**What this task involves**
Repeat the following lines word for word.

**Working data**
★ ★ ★ ★ ★
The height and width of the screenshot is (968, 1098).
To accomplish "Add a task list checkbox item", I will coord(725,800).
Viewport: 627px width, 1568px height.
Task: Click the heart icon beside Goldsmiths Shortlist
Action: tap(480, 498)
★ ★ ★ ★ ★
**Result of the exercise**
The height and width of the screenshot is (968, 1098).
To accomplish "Add a task list checkbox item", I will coord(725,800).
Viewport: 627px width, 1568px height.
Task: Click the heart icon beside Goldsmiths Shortlist
Action: tap(480, 498)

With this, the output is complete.